[Aim of the exercise]
Give back the full data character for character.

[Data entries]
* * * * * * * * *

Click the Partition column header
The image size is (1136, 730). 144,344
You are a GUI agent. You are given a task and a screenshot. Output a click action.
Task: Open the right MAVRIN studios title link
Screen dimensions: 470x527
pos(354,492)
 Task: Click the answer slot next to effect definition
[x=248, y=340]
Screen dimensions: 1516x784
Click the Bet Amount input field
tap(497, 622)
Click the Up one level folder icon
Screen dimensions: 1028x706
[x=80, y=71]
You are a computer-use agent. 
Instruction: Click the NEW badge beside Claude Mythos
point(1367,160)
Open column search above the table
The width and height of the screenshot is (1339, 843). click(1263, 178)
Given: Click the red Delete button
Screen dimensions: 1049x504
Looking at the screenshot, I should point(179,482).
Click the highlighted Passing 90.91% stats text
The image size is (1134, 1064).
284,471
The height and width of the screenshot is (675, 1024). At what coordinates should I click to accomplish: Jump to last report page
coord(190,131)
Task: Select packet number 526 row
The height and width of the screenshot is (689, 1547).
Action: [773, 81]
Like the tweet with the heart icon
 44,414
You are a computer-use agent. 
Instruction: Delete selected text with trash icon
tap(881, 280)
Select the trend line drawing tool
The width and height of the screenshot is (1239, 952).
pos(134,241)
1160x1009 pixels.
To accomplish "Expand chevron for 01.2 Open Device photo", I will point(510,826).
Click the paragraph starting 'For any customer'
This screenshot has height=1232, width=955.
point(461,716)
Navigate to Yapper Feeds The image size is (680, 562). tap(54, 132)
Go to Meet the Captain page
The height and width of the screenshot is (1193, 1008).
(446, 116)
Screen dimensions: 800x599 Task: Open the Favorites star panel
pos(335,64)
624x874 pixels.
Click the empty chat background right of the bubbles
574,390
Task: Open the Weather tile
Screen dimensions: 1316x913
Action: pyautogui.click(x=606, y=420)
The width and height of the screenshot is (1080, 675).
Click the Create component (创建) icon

* * * * * * * * *

[Answer box]
Click the Partition column header
The image size is (1136, 730). 144,344
You are a GUI agent. You are given a task and a screenshot. Output a click action.
Task: Open the right MAVRIN studios title link
Screen dimensions: 470x527
pos(354,492)
 Task: Click the answer slot next to effect definition
[x=248, y=340]
Screen dimensions: 1516x784
Click the Bet Amount input field
tap(497, 622)
Click the Up one level folder icon
Screen dimensions: 1028x706
[x=80, y=71]
You are a computer-use agent. 
Instruction: Click the NEW badge beside Claude Mythos
point(1367,160)
Open column search above the table
The width and height of the screenshot is (1339, 843). click(1263, 178)
Given: Click the red Delete button
Screen dimensions: 1049x504
Looking at the screenshot, I should point(179,482).
Click the highlighted Passing 90.91% stats text
The image size is (1134, 1064).
284,471
The height and width of the screenshot is (675, 1024). At what coordinates should I click to accomplish: Jump to last report page
coord(190,131)
Task: Select packet number 526 row
The height and width of the screenshot is (689, 1547).
Action: [773, 81]
Like the tweet with the heart icon
 44,414
You are a computer-use agent. 
Instruction: Delete selected text with trash icon
tap(881, 280)
Select the trend line drawing tool
The width and height of the screenshot is (1239, 952).
pos(134,241)
1160x1009 pixels.
To accomplish "Expand chevron for 01.2 Open Device photo", I will point(510,826).
Click the paragraph starting 'For any customer'
This screenshot has height=1232, width=955.
point(461,716)
Navigate to Yapper Feeds The image size is (680, 562). tap(54, 132)
Go to Meet the Captain page
The height and width of the screenshot is (1193, 1008).
(446, 116)
Screen dimensions: 800x599 Task: Open the Favorites star panel
pos(335,64)
624x874 pixels.
Click the empty chat background right of the bubbles
574,390
Task: Open the Weather tile
Screen dimensions: 1316x913
Action: pyautogui.click(x=606, y=420)
The width and height of the screenshot is (1080, 675).
Click the Create component (创建) icon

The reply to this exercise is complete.